Fingrid Oyj is responsible for the main transmission system in Finland. The system comprises approximately 14,000 km (8,700 miles) of transmission lines and 113 substations, operating at voltages from 110 kV to 400 kV, which are mainly equipped with air-insulated switchgear.

The maintenance concept at Fingrid is based on outsourcing while retaining technical expertise in the form of centralized equipment specialists and regional specialists for main asset classes. Maintenance work is purchased from suppliers through competitive bidding, with contracts divided into long-term for basic maintenance and short-term for specialized maintenance.

Fingrid collects a variety of information about the transmission grid from several databases that is used by grid-management specialists. The root task is to verify that components are in good condition and that condition- or time-based maintenance activities proceed as planned. The long-term target is to discover the weak-performing assets and hidden defects early enough to allow repairs or replacement investments to be undertaken at an optimal time. To fulfill this objective, a tool was developed to process the large volume of data in a way that improved visualization and automatic early-stage notifications.

The Fingrid Oyj transmission system.

Condition Monitoring

The target for the condition-monitoring system (CMS) was to give easy access to on-line historical data for maintenance purposes and to process the off-line maintenance data. The objective was a common tool for maintenance specialists and control room personnel to monitor assets. The function of the system required was to provide a smart overview of the status of equipment, generate alarms, display relevant trends and analyze data on user demand. The project was based on existing OSIsoft PI system, resulting in a ready-to-use CMS within eight months of startup.

System Overview

The CMS comprises several components. Grid power flows, voltages, currents, SF6 pressures and transformer gas development come from supervisory control and data acquisition (SCADA) and on-line condition-monitoring devices. Nominal values, manufacturing date, device defects, defect-severity categorizing and measurements from device service actions come from the off-line asset-management system.

Redundant PI servers store incoming on-line data, enabling the use of data either directly or indirectly.

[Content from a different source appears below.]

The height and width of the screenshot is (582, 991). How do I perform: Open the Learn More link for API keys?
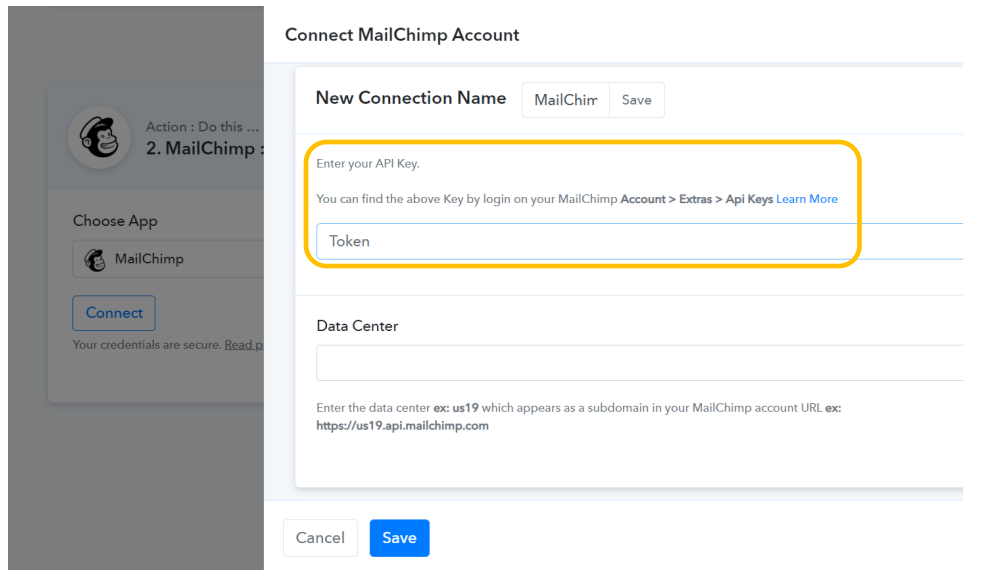807,199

The PI Server processes both on-line and off-line measurements, which are combined with the asset framework so that measurement tags are linked with a corresponding asset element. The asset framework is accessible from all PI software, which speeds up searching for tags related to a specific asset.

The asset framework also provides displays for each element, whereby only one display is needed for each substation asset (for example, one transformer display, one circuit breaker and so forth). When users change from transformer 1 to transformer 2, the display stays same but the values are updated.

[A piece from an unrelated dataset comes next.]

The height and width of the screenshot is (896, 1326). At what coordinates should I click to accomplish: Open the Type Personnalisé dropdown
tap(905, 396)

This is a slow gas leak in a 400-kV circuit breaker during the summer of 2012. The yellow spot marks when a yellow notification was given, one-and-a-half months after the start of leak.

This is a fast gas leak in a circuit breaker during the summer of 2011. The red spot marks when a red alarm was given, two days after the start of the leak.

SF6 On-Line Monitoring

European Union regulations have become more stringent concerning the use of fluorinated gases and monitoring of their emissions. The implementation of SF6 on-line monitoring supports the gas management and improves the monitoring of the gas levels in the switchgear. The system uses a milliamp output sensor in the gas compartment’s back-pressure valve. The signal is scaled and transferred to the SCADA system. The milliamp output is proportional to the SF6 density in the gas compartment. Density changes are recorded by the sensor output and noted immediately in the monitoring system. To have more user-friendly measures, density values are converted to temperature-compensated pressures.

The system is now a common practice for all the new SF6 installations and proves to be a powerful method for analyzing the gas compartments tightness levels in the Nordic environment with high temperature variations.